Airbag Performance in General Aviation Restraint Systems
In 2003, airbags were first certificated for pilot and copilot seats on general aviation (GA) aircraft, and as of August 2010, they have been installed in nearly 18,000 seats in over 7,000 GA aircraft.
In 2006, the National Transportation Safety Board (NTSB) initiated an exploratory case series study to consider airbag performance in GA accidents. The goals of the study were (1) to examine the effectiveness of airbags in mitigating occupant injury in GA accidents, (2) to identify any unintended consequences of airbag deployments, and (3) to develop procedures to assist investigators in documenting airbag systems in future investigations.
During the 3-year data collection period, researchers tracked 145 notifications of events involving airbag-equipped airplanes which yielded 10 airbag-equipped GA airplane accidents that met the study criteria and were subjected to a full review and analysis by a multidisciplinary team.
There were no unexpected deployments or unintended consequences identified during the study period. When adjusted correctly, the deployment of the airbag systems did not result in any negative outcomes, and in certain cases, deployment mitigated the severity of occupant injuries.
The NTSB concluded that aviation airbags can mitigate occupant injuries in severe but survivable crashes in which the principal direction of force is longitudinal. During the course of the study, the study team also became aware of several potential issues that may compromise occupant safety associated with use, adjustment, or design of restraint systems.
The report discusses steps that could be taken to address these safety issues and suggests future research directions in the area of GA occupant protection. Finally, as a result of the study, guidance for NTSB investigators was developed and disseminated, including a formal process for gathering data about airbag installations and deployments in accident aircraft.
- Based upon investigations of 10 accidents, there were no cases in which the airbags were expected to deploy but did not.
- Based upon investigations of 10 accidents, there were no cases that involved airbags deploying under unexpected circumstances, and there was no evidence of airbags hindering egress, fueling postcrash fires, or interfering with rescue attempts.
- Aviation airbags can mitigate occupant injuries in severe but survivable crashes in which the principal direction of force is longitudinal.
- Based upon investigations of 10 accidents, the NTSB concludes that when occupants adjusted the restraint systems correctly, the airbag systems did not cause any negative outcomes, and in some cases with airbag deployment, they were associated with reductions in the severity of occupant injuries.

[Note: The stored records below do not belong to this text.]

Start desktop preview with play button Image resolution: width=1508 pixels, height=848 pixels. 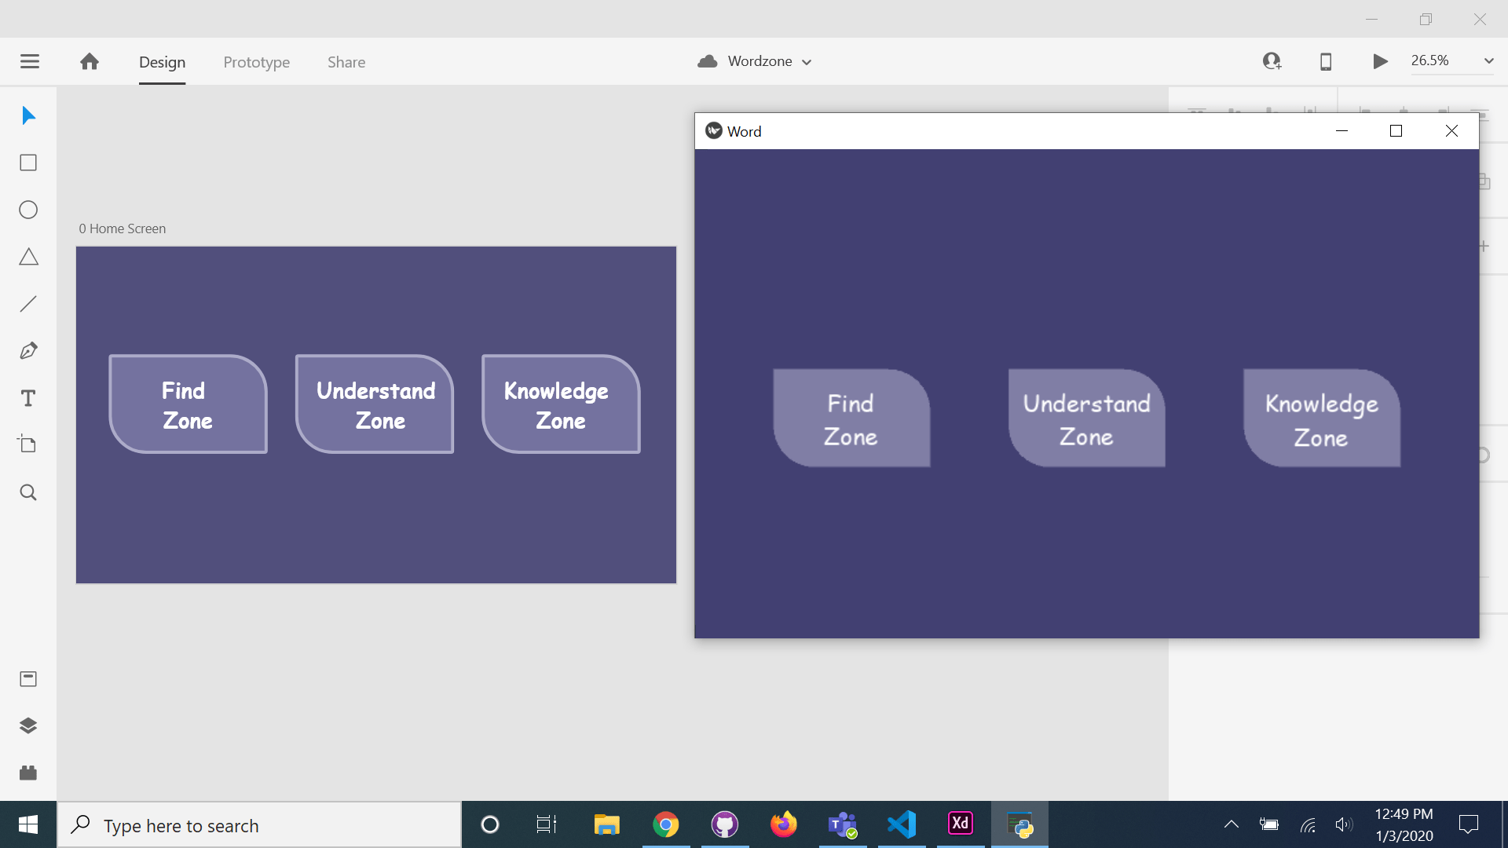(1380, 61)
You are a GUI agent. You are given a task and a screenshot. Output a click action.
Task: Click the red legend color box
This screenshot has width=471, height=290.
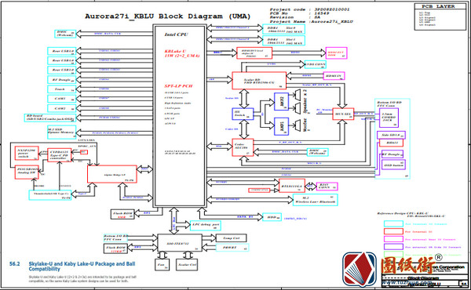[x=393, y=231]
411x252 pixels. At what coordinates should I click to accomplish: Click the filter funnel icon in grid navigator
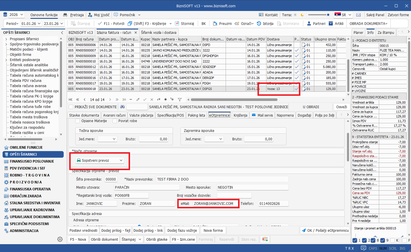point(180,100)
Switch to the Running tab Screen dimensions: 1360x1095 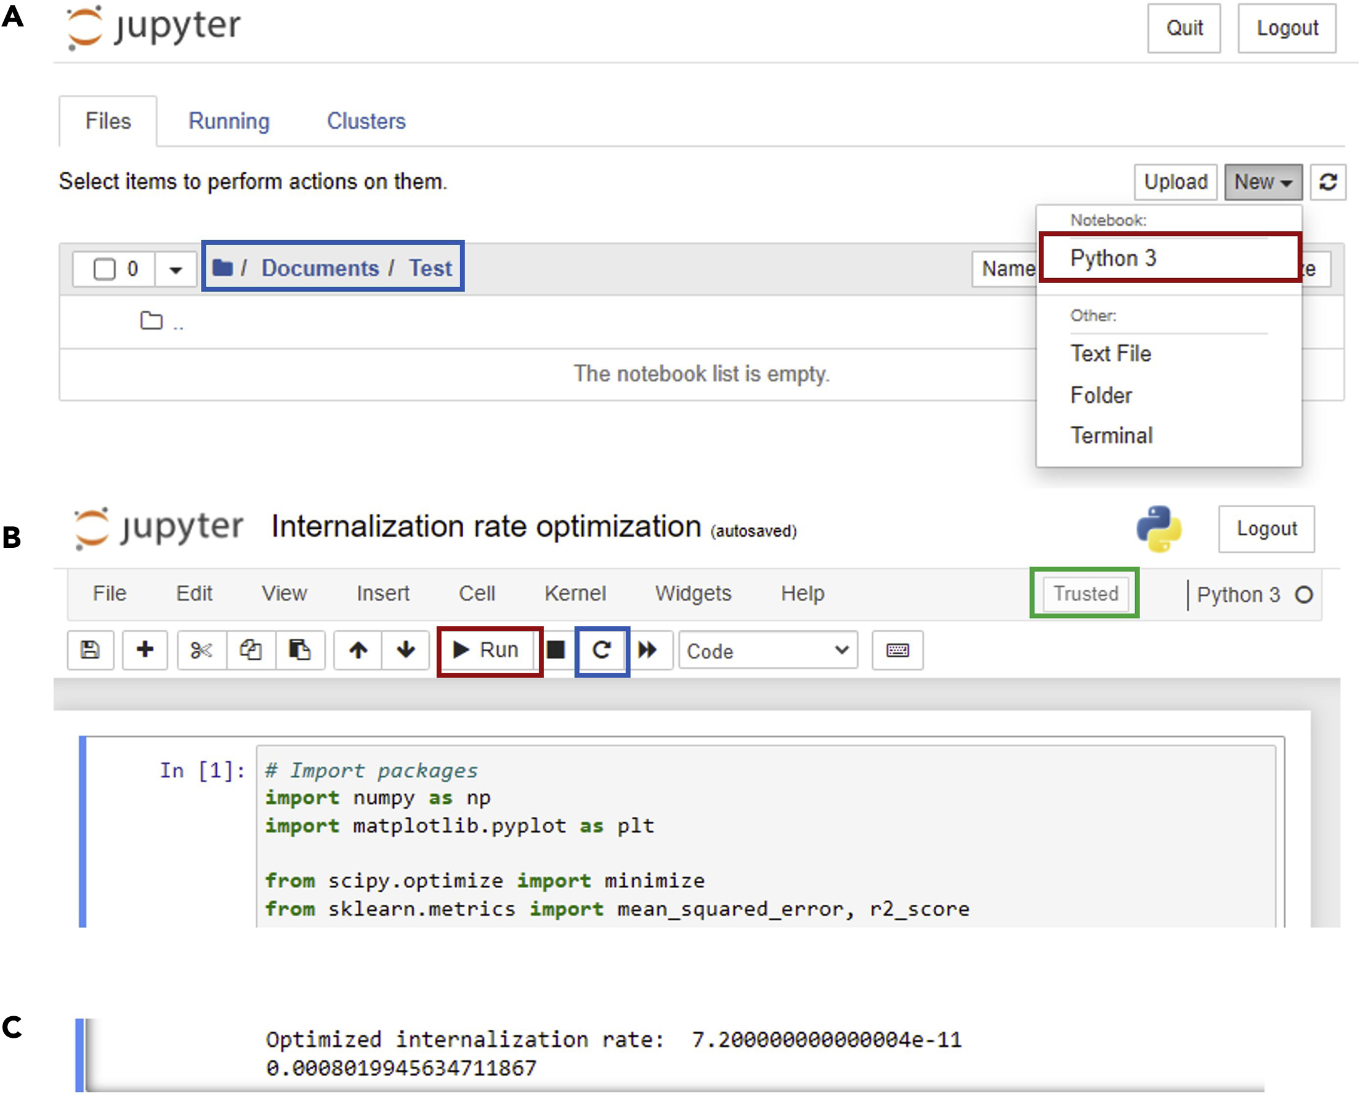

- Some general aviation occupants have misused or incorrectly adjusted their restraints in ways that could reduce the protection conveyed by the restraints or lead to injuries.
- The 3-point restraint systems in certain Cessna Aircraft Company airplanes can be reversed by occupants in such a way that the airbag and restraint systems are not used as designed and certified.
- Certain aviation airbag restraint configurations do not provide optimal protection for occupants whose anthropomorphic characteristics are substantially dissimilar to those of the anthropometric test dummy required for restraint testing.
- Lap belt/shoulder harness combinations provide significant protection beyond a lap belt alone, and fatalities and injuries would be reduced if lap belt/shoulder harness combinations were used in all small airplanes.
- The understanding of aircraft crash dynamics and occupant safety would be improved if airbag-equipped aircraft recorded, at a minimum, data concerning crash dynamics and airbag deployment criteria.
- Future evaluations of the effectiveness of occupant protection features, such as restraint systems, airbags, and parachutes, would benefit from the establishment of a system to provide information about what aircraft safety equipment is installed on individual aircraft.
As a result of this safety study, the National Transportation Safety Board makes the following recommendations:
To the Federal Aviation Administration:
- Require Cessna Aircraft Company and other manufacturers whose restraint system designs permit an occupant to use an inactive airbag restraint system not intended for use in his or her seat to modify their restraint system designs to eliminate that possibility, and require them to modify restraint systems in existing airplanes to eliminate the possibility of misuse.
- Revise the guidance and certification standards concerning restraint systems to recognize and prevent potential misuse scenarios, including those documented in this safety study.
- Modify the special conditions for the installation of inflatable restraints on general aviation airplanes (at Federal Register, vol. 73, no. 217 [November 7, 2008], p. 66163) to provide specific guidance to manufacturers as to how they should demonstrate that the protection is effective for occupants that range from the 5th percentile female to the 95th percentile male.
- Require the retrofitting of shoulder harnesses on all general aviation airplanes that are not currently equipped with such restraints in accordance with Advisory Circular (AC) 21-34, issued June 4, 1993.
- Evaluate the potential safety benefits and feasibility of requiring airbag-equipped aircraft to have the capability to capture and record, at a minimum, data concerning crash dynamics and airbag deployment criteria that can be reviewed after a crash to determine whether the system performed as designed.
- Develop a system to track individual aircraft information about aircraft safety equipment, such as restraint systems, airbags, aircraft parachutes, and other specific aircraft equipment, designed to improve crash outcomes.